Sen. Lee, eight other GOP senators, and 15 congressional Republicans joined the American Center for Law and Justice in filing an amicus brief on Thursday in support of the legal challenge, underscoring that Mississippi's absentee ballot scheme threatens the electoral reliability and uniformity "foundational to democratic government."

Lee said in a statement to Blaze News, "Congress, exercising its constitutional authority to set the times, places, and manner of federal elections, designated one federal Election Day."

"States counting ballots received after Election Day clearly violate the certainty, finality, and trust Congress intended to establish by having nationwide elections take place on one set date," continued the senator.

The brief:

  • emphasizes that the purpose of the relevant federal Election Day statutes "was and is to prevent voter fraud and state manipulation of federal elections and to promote uniformity in the selection of federal officers";
  • rejects "the notion that strict construction of this arrangement violates principles of federalism"; and
  • seeks to show "how, absent strict construction of the Election Day Statutes, there is no limiting principle and thus the Constitution's Election Clause would be meaningless or unenforceable."

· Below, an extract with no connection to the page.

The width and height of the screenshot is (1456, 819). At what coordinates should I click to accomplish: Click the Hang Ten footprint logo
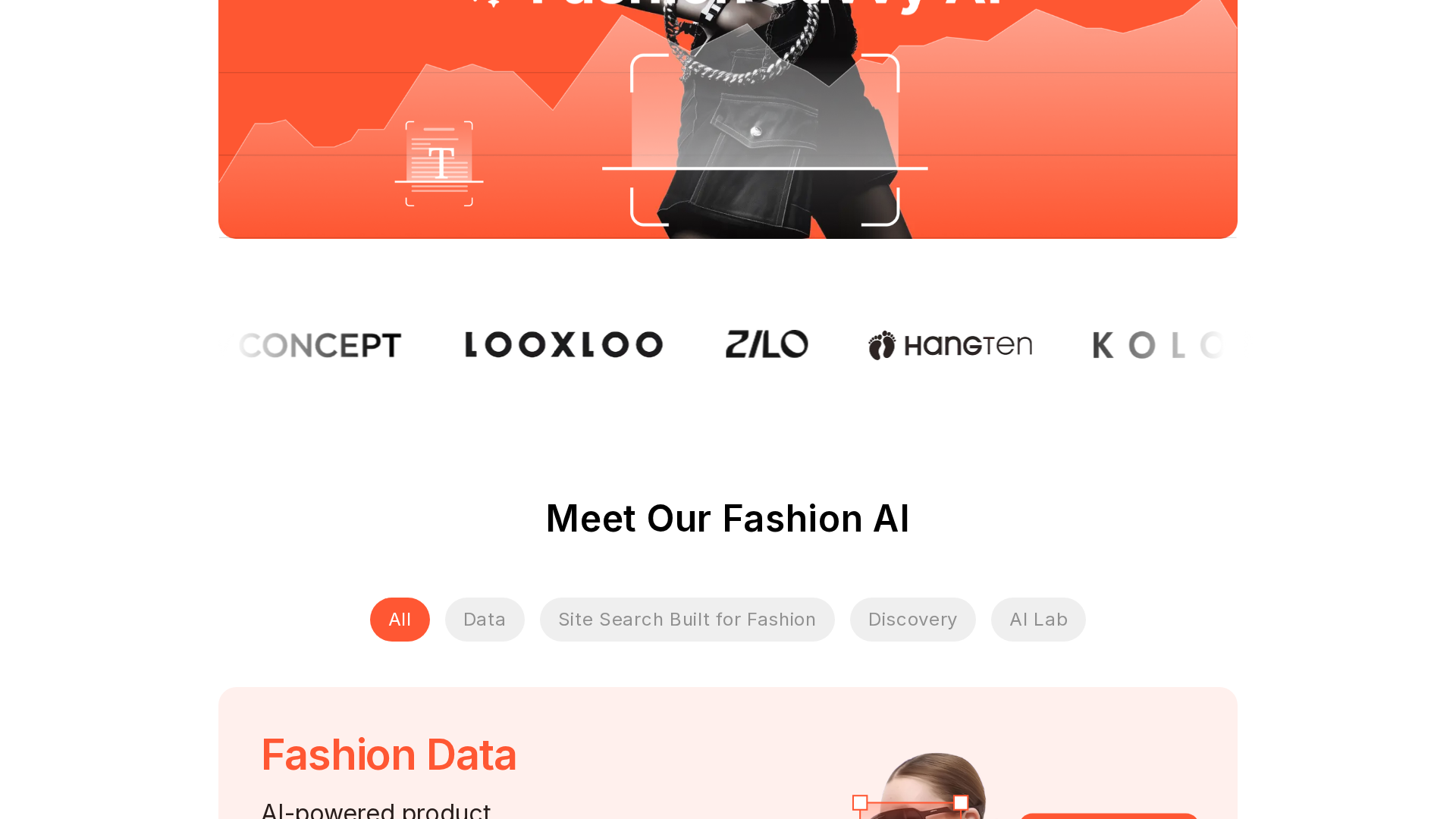tap(950, 345)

"A Constitution that so jealously rationed federal power chose, in this specific domain, to speak unequivocally: Congress would have the last word in the 'Times' of Elections for federal officers," says the brief. "Congress exercised that power here. It picked a day. One day."

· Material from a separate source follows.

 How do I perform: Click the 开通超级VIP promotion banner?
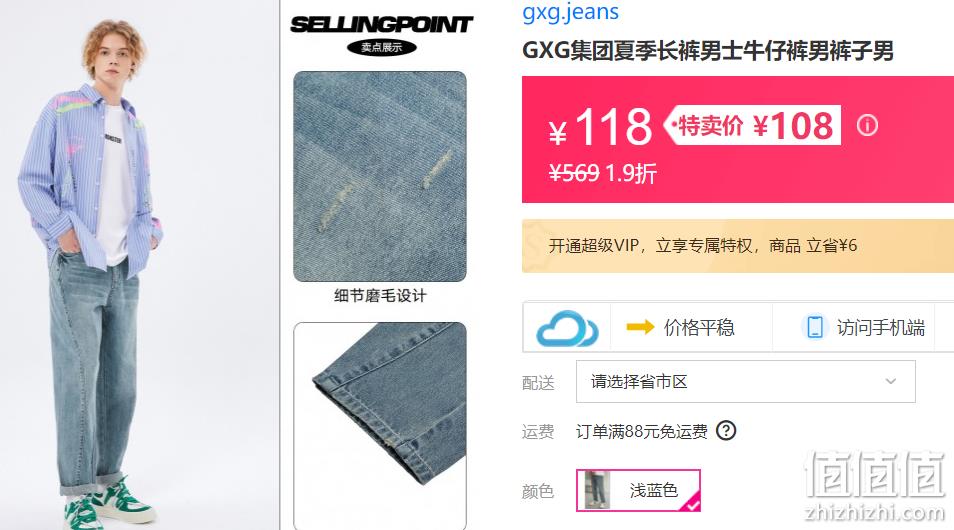[737, 246]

The brief intimated that should the state law and the corresponding legal interpretation stand, the "very evils Congress enacted the Election Day statutes to prevent — rolling elections, strategic voting, and prolonged uncertainty" — would be likely become inevitable.

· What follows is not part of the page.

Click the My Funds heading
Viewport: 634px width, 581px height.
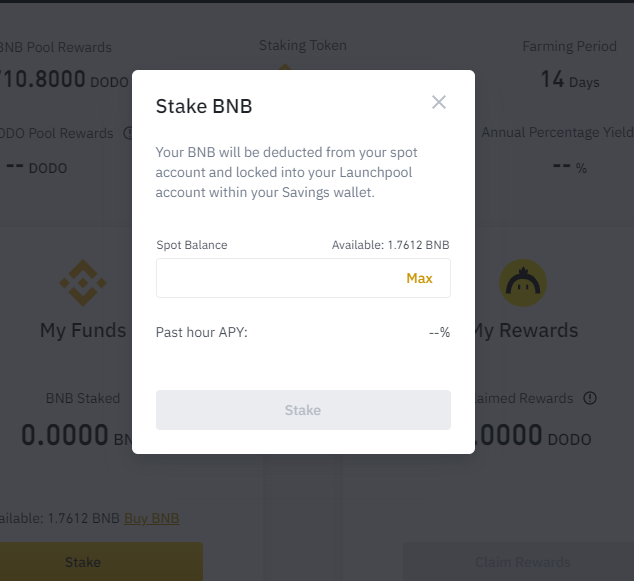coord(83,330)
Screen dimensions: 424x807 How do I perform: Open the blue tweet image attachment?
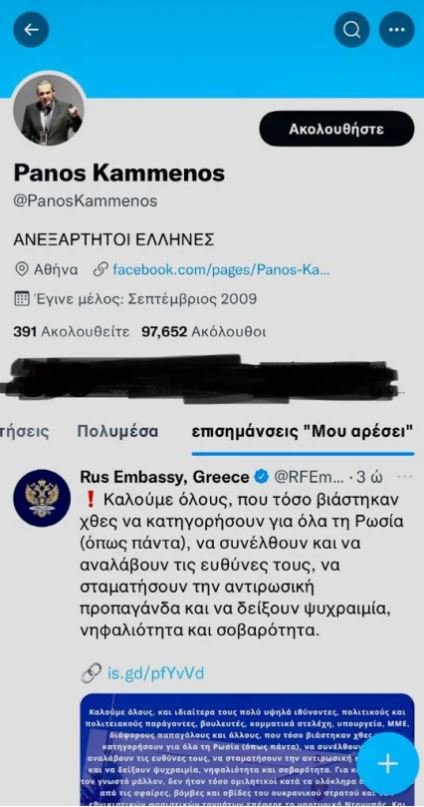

The brief suggests further that to treat Election Day as a "philosophical concept untethered to actual deadlines" would liberate states from much-needed guardrails and render them "free to continue the election well beyond the Congressional mandated election day."

"Congress chose one day for federal elections, and one day only," the brief says in closing. "The counting of late-arrived ballots [flouts] this choice by altering the pool of received votes after Election Day, in other words, by changing the results of an election that has already taken place."

Sen. Lee noted that he looks forward "to the Supreme Court recognizing that states are not permitted to conduct interminable rolling elections with late-arriving ballot surprises that invite fraud and undermine trust in American elections."

Should the high court affirm that federal law pre-empts the state law, 18 other states would likely be impacted.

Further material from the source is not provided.